The 'z-score' (or standard score) is calculated as res / sd(X) and is a centred and scaled measure of deviation for the latest observed value.
'p >= |z|' represents the empirical probability of the latest observed absolute 'z-score' or greater.
'p*' will display a star if 'p >= |z|' is less than or equal to the value of the argument 'signif'.
'E(|res|)|p' represents the mean or expected absolute value of 'res', conditional upon the absolute 'z-score' being greater than equal to the latest observed absolute 'z-score'. This provides an indication by how much 'res' might increase in more extreme cases.
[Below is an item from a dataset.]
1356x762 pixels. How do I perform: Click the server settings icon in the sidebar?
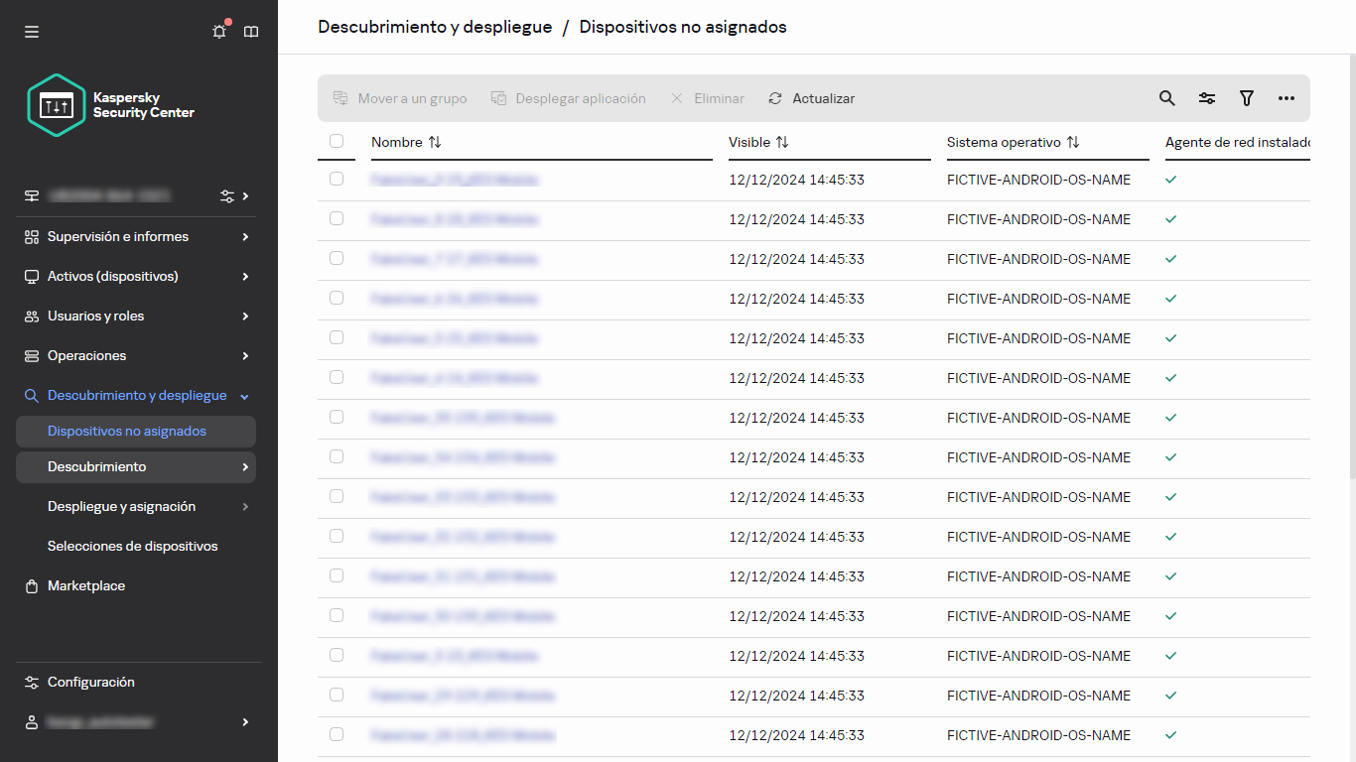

## Strategy Summary Specification
`---`
**Strategy cuml return %**: The (discrete) percentage return achieved by pursuing the strategy, assuming all returns are compounded. This measure is equivalent to the sum of log returns converted back into a discrete return
**Per period mean ret %**: The percentage return (above) divided by the periods in market (below)
**Periods in market**: The number of periods (days, or whatever the periodicity of the data is) in the market
**Total trades**: Total number of trades to implement the strategy. Note that each trade requires 2 transactions, one to enter the trade and one to exit. Note: generating the benchmark return would imply one trade
**Average trade length**: Periods in Market (above) divided by total trades (above)
**Trade success %**: Number of trades where the return is strictly greater than zero divided by the total number of trades
**Worst trade ret %**: The (discrete) percentage return of the worst-performing trade
`---`
**Benchmark cuml return %**: The (discrete) percentage return achieved using a 'buy and hold' strategy
**Per period mean ret %**: The percentage return (above) divided by the periods in market (below)
**Periods in market**: The number of periods (days, or whatever the periodicity of the data is) from the 'start' to 'end' dates
`---`
**Ticker**: The ticker saved in the ichimoku object
**Start/end**: The start and end dates of the backtest. These dates will differ for different cloud lines depending on how many periods it takes to calculate them
**Direction**: 'long' or 'short' trade direction as can be set via the argument 'dir'. Only single direction strategies are considered
## References
Sasaki, H. 佐々木 英信 (1996), *一目均衡表の研究 [ichimoku kinkouhyou no kenkyuu]*. Tokyo, Japan: Toushi Radar.